Op 1 januari wijzigden er in paritair comité 302 een paar kleinigheden op het vlak van verloven. Zo werd het klein verlet voor overlijden uitgebreid en het anciënniteitsverlof aangepast. Nieuw vanaf dit jaar is de extra vakantiedag voor vijftigplussers.
Vanaf hun 56ste verjaardag krijgen die er namelijk één bijkomende vakantiedag bij. Deze betaalde vakantiedag moet, net zoals de wettelijke vakantiedagen, in onderling akkoord met de werkgever worden opgenomen voor het einde van het jaar.
Het “rouwverlof”, lees klein verlet bij overlijden, werd uitgebreid van drie naar vier dagen voor een familielid in de eerste graad (partner, ouder, kind,…).
Tot slot werd ook de regelgeving betreffende het anciënniteitsverlof aangepast.
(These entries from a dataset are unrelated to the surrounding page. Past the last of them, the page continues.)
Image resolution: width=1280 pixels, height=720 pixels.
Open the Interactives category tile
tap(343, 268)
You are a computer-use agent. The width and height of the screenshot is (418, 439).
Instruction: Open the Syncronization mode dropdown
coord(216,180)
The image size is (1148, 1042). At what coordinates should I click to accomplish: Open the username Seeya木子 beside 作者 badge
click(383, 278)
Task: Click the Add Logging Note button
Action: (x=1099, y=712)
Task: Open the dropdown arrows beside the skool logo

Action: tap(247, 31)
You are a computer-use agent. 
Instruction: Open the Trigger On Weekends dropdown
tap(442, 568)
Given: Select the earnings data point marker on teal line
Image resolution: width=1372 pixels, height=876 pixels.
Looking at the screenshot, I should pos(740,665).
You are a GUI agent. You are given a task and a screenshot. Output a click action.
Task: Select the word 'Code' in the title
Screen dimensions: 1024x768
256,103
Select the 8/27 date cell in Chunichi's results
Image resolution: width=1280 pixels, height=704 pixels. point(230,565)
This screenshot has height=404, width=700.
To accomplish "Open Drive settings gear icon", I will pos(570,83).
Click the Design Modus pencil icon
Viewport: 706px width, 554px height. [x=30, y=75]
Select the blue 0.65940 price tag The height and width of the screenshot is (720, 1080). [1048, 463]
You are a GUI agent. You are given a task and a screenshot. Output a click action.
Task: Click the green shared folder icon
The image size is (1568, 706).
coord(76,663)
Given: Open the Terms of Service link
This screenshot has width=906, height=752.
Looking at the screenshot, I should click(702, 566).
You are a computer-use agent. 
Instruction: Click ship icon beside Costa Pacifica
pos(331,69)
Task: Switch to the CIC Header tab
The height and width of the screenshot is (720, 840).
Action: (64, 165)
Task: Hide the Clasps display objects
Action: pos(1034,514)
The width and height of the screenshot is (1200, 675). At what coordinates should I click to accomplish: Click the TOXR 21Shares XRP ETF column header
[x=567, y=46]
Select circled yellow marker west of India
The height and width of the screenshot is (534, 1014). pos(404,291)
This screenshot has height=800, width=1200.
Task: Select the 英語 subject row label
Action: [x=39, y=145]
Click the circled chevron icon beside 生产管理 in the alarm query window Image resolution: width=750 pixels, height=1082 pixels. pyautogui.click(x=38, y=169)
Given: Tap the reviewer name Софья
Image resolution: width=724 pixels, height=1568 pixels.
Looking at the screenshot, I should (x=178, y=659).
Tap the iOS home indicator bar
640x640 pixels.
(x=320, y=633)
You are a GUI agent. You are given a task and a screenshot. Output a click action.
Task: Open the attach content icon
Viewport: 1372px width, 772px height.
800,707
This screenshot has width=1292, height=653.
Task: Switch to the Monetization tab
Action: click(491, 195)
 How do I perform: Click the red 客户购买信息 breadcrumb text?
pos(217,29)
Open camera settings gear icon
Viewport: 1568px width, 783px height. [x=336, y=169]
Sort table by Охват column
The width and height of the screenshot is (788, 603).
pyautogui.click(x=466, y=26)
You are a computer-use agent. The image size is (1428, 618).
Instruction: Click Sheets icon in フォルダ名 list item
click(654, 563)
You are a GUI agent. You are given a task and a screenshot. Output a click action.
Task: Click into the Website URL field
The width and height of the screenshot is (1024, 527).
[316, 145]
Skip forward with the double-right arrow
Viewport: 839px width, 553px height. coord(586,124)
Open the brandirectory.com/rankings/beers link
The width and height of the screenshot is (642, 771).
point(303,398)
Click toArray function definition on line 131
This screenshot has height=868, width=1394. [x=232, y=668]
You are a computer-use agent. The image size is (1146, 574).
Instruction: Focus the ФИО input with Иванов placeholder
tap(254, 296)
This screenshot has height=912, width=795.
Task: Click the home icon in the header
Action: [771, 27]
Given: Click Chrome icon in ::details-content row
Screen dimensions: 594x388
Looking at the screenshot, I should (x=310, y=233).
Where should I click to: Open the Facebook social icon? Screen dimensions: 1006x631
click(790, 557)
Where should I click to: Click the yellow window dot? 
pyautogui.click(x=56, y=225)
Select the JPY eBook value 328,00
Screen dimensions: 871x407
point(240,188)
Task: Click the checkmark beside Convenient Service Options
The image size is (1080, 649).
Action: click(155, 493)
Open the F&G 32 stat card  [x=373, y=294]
Tot vorig jaar hadden werknemers in ondernemingen met 50 of meer werknemers recht op één anciënniteitsdag per vijf jaar anciënniteit. In ondernemingen met minder dan 50 werknemers was dat maar één dag per tien jaar anciënniteit.
Dat laatste is nu veranderd. Voortaan krijgen werknemers in ondernemingen met minder dan 50 werknemers één anciënniteitsdag na tien jaar dienst en vervolgens één bijkomende dag bij iedere vijfde verjaardag van de arbeidsovereenkomst. Een werknemer met 10 jaar anciënniteit krijgt dus één bijkomende verlofdag, na 15 jaar twee, na 20 jaar drie, enz…
Ook de anciënniteitsdagen moeten telkens binnen het kalenderjaar worden opgenomen.